Глаза Петра блеснули радостью.
– В какую же меру «ныне» писал?
– В ту меру, чтоб за меня больше вступились в народе, применяясь к ведомостям печатным о бунте войск в Мекленбургии. А потом подумал, что дурно, и вымарал…
– Так, значит, бунту радовался?
Царевич не ответил.
– А когда радовался, – продолжал Петр, как будто услышав неслышный ответ, – то, чаю, не без намерения: ежели б впрямь то было, к бунтовщикам пристал бы?
– Буде прислали б за мной, то поехал бы. А чаял быть присылке по смерти вашей, для того… – остановился, еще больше побледнел и кончил с усилием: – Для того, что хотели тебя убить, а чтоб живого отлучили от царства, не чаял…
– А когда бы при живом? – спросил Петр поспешно и тихо, глядя сыну прямо в глаза.
– Ежели б сильны были, то мог бы и при живом, – ответил Алексей так же тихо.
– Объяви все, что знаешь, – опять обратился Петр к Ефросинье.
– Царевич наследства всегда желал прилежно, – заговорила она быстро и твердо, как будто повторяла то, что заучила наизусть. – А ушел оттого, будто ты, государь, искал всячески, чтоб ему живу не быть.
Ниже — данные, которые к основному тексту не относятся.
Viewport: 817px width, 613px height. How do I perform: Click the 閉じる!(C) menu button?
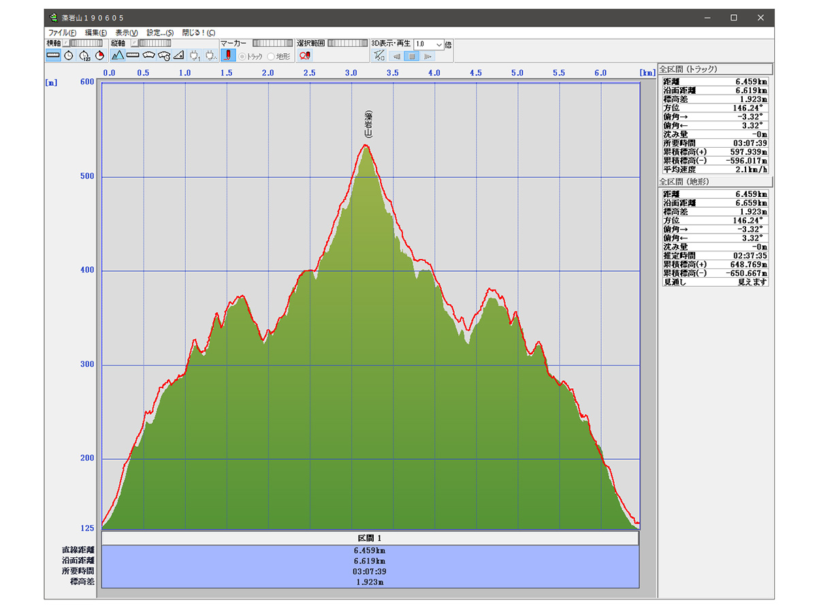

И как услышал, что у тебя меньшой сын, царевич Петр Петрович, болен, говорил мне: «Вот видишь, батюшка делает свое, а Бог – свое!» И надежду имел на сенаторей: «Я-де старых всех переведу, а изберу себе новых, по своей воле». И когда слыхал о каких видениях или читал в курантах, что в Питербурхе тихо, говаривал, что видение и тишина недаром: «Либо-де отец мой умрет, либо бунт будет»…
Она говорила еще долго, припоминала такие слова его, которых он сам не помнил, обнажала такие тайны сердца его, которых он сам не видел.
– А когда господин Толстой приехал в Неаполь, царевич хотел из цесарской протекции к Папе Римскому, и я его удержала, – заключила Ефросинья.
– Все ли то правда? – спросил Петр сына.
– Правда, – ответил царевич.
– Ну ступай, Феодоровна. Спасибо тебе!